Mapping individual gene data on an evolutionary tree

Mapping individual gene data on an evolutionary tree

B. Mirkin, T.I. Fenner, G. Loizou

________________________________________________________________________

Project outline and aims

Evolutionary trees are an important instrument in inter-genome analysis. Traditionally, computational biology focuses on the problem of tree building. This problem can be formulated as follows: given some data on a set of extant species, build a (rooted) tree whose leaves correspond to the extant species and interior nodes to their ancestors, in such a way that more similar species get later divergence events leading to them. This project is devoted to a related problem - developing methods of interpretation of various types of data on the extant species by mapping them in a biologically meaningful way onto an evolutionary tree and annotating the tree nodes with relevant evolutionary events.

In particular, we are concerned with three specific projects:

With I. Muchnik (Rutgers NJ USA) and M. Vingron (currently Berlin Germany), we develop mathematical models and algorithms addressing the following problem. Given an evolutionary species tree and a set of trees built on the same extant species according to similarity between individual gene families, find a mapping of the individual gene trees onto the species tree exhibiting gene duplications and losses to account for the differences. We have developed a so-called annotating model for comparing gene and species trees and established its relations with two other existing models: reconciled tree and lca mapping, see

O. Eulenstein, B. Mirkin, and M. Vingron (1997) Comparison of annotating duplication, tree mapping, and copying as methods to compare gene trees with species trees, in B. Mirkin, F. McMorris, F. Roberts, and A. Rzhetsky (Eds.) Mathematical Hierarchies and Biology, DIMACS Series, V. 37, Providence: AMS, 71-94.

O. Eulenstein, B. Mirkin, and M. Vingron (1998) Duplication-based measures of difference between gene and species trees, Journal of Computational Biology, 5, 135-148.

B. Mirkin (2004) Mapping gene family data onto evolutionary trees, in M. Chavent, O. Dordan, C. Lacomblez, M. Langlais, and B. Patouille (Eds.), Comptes rendus des 11es Rencontres de la Societe Francophone de Classification, University of Bordeaux, 61-68.

With E. Koonin and Y. Wolf (NCBI Bethesda USA), we develop algorithms and run computations addressing the following problem.
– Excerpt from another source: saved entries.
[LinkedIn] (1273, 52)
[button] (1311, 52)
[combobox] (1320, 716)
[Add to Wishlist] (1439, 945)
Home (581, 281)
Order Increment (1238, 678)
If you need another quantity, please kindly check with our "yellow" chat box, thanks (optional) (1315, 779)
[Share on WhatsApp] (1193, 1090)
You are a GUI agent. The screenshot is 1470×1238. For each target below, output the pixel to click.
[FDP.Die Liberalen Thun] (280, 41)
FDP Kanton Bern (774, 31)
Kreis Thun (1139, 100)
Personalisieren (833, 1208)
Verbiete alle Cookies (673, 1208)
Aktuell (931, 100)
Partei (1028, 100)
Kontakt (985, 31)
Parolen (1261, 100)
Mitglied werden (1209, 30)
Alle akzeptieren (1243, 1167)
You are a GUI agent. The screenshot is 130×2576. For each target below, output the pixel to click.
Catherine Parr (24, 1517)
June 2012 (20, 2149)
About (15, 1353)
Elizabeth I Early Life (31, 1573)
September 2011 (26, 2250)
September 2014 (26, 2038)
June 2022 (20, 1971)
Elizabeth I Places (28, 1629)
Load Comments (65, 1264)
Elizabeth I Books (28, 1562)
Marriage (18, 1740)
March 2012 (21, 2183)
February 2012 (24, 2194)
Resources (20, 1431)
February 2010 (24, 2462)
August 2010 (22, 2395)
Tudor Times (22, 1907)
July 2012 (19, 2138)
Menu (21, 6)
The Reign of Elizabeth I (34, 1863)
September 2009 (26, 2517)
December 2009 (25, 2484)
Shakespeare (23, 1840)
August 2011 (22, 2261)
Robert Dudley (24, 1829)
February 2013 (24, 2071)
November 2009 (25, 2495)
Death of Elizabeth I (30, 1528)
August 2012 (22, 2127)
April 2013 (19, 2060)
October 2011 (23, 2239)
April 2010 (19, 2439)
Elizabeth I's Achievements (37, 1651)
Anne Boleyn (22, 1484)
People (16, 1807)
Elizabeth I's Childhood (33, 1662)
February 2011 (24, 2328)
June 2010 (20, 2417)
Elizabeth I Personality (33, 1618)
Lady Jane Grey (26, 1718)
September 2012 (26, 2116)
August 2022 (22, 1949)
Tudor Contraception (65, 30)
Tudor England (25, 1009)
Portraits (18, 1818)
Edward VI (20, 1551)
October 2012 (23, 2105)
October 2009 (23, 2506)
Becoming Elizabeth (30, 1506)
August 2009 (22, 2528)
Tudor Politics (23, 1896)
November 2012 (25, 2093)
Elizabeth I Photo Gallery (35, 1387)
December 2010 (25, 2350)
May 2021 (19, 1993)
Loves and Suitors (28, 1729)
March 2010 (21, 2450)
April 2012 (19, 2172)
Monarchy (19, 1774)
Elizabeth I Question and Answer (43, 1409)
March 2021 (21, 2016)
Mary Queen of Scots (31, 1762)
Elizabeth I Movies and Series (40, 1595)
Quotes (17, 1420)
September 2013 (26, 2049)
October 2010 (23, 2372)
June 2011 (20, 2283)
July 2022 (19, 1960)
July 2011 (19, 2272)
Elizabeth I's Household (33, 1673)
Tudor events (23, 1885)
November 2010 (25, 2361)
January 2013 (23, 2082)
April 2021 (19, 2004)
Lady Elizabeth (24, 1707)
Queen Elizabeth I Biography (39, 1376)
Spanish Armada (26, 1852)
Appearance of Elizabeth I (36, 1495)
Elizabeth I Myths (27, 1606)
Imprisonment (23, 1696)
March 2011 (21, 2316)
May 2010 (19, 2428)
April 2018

Given an evolutionary species tree and a patterns of presence/absence of a number of genes in the extant species, find hypothetical evolutionary scenarios explaining the patterns by phenomena of gene emergence, horizontal transfer, and gene loss at various extant and ancestor tree nodes. With an algorithm developed for finding maximally parsimonious scenarios, we applied it to about 3000 COG phylogenetic patterns on a set of 26 species with different gene gain penalty weights. The last ultimate common ancestor, LUCA, corresponding to equal loss and gain penalty weights counted 572 genes and appeared most compatible with the hypothetical real ancestor, which led us to suggest that the horizontal transfer was as frequent as the loss. Now this approach is being extended to handle both the maximum likelihood criterion and usage of information on similarities between proteins representing the same gene. This will help in better reconstructing genome contents of ancestor species as well as delineating gene histories, see

B. Mirkin, T. Fenner, M. Galperin and E. Koonin (2003) Algorithms for computing parsimonious evolutionary scenarios for genome evolution, the last universal common ancestor and dominance of horizontal gene transfer in the evolution of prokaryotes, BMC Evolutionary Biology 2003, 3:2.

B. Mirkin and E. Koonin (2003) A top-down method for building genome classification trees with linear binary hierarchies, in M. Janowitz, J.-F. Lapointe, F. McMorris, B. Mirkin, and F. Roberts (Eds.) Bioconsensus, DIMACS Series, V. 61, Providence: AMS, 97-112.

K.S. Makarova, Y.I. Wolf, S.L. Mekhedov, B. Mirkin and E.V. Koonin (2005) Ancestral paralogs and pseudoparalogs and their role in the emergence of the eukaryotic cell, Nucleic Acids Research, 2005, Vol. 33, No. 14, 4626-4638.